Go through the material and pull out every line with the string "height" in it.

• _Input_:
== Segment start ==

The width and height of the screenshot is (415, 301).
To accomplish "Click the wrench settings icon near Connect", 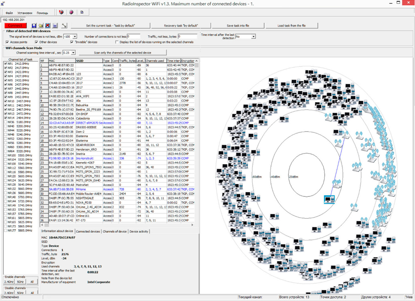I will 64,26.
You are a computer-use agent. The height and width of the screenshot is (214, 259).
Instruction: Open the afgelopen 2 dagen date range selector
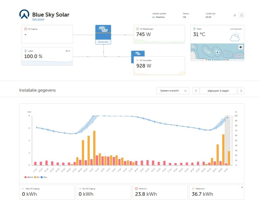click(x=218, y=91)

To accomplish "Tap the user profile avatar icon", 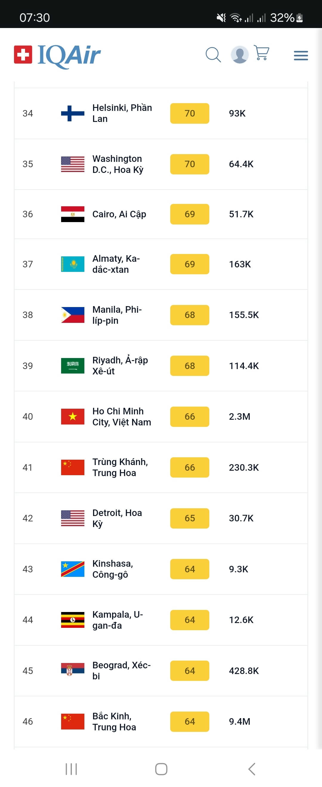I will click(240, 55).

== Segment end ==
== Segment start ==

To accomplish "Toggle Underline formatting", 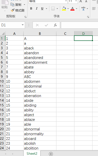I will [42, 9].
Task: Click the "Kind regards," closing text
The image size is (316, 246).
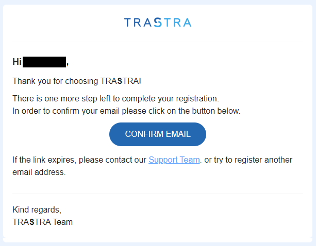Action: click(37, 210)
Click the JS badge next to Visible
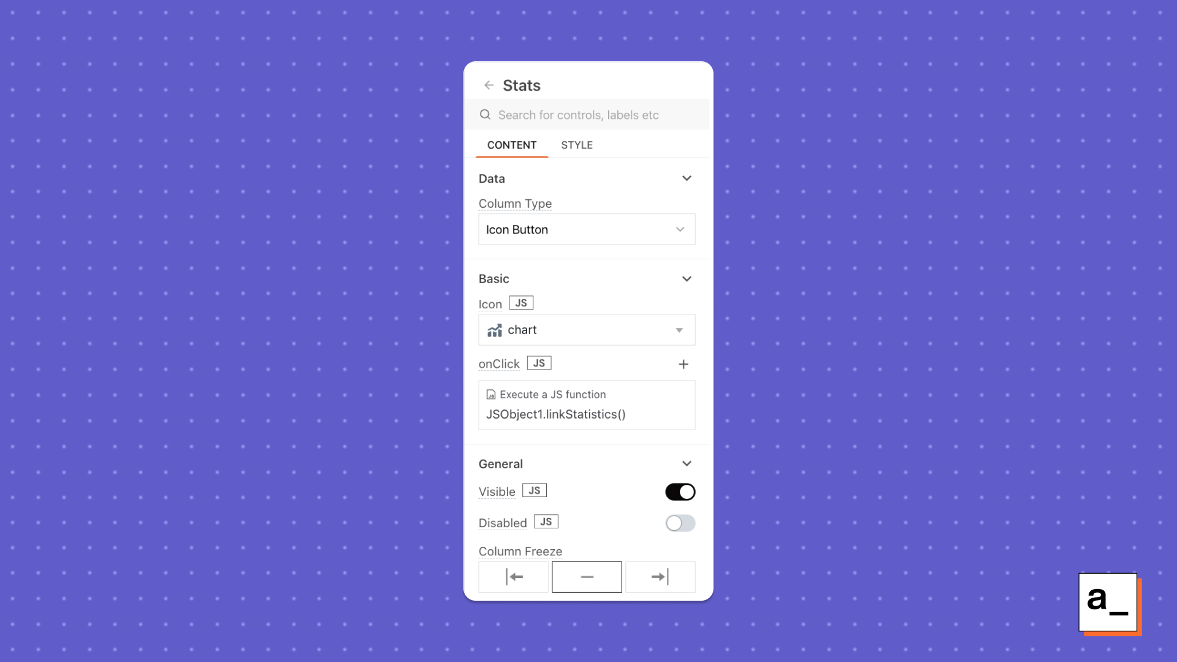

== Segment end ==
== Segment start ==

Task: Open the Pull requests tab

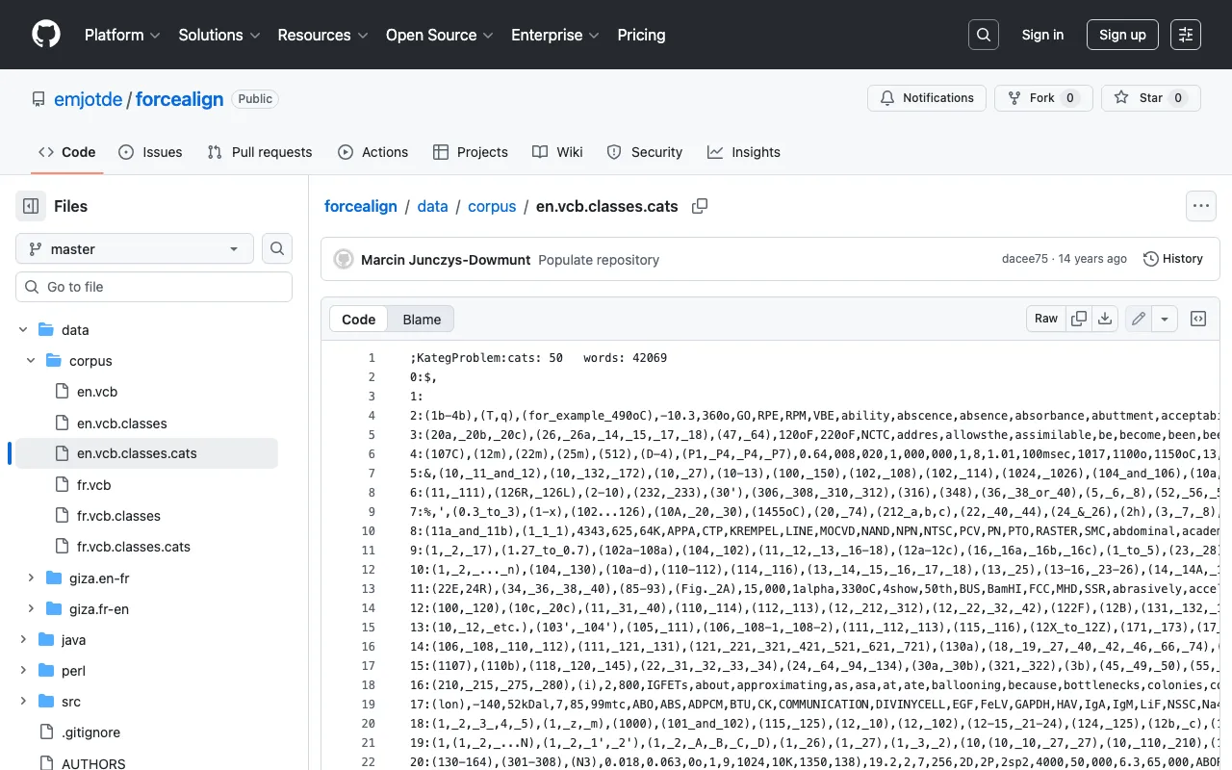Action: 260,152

== Segment end ==

• _Task response_:
The width and height of the screenshot is (415, 301).
You are a computer-use agent. The height and width of the screenshot is (214, 259).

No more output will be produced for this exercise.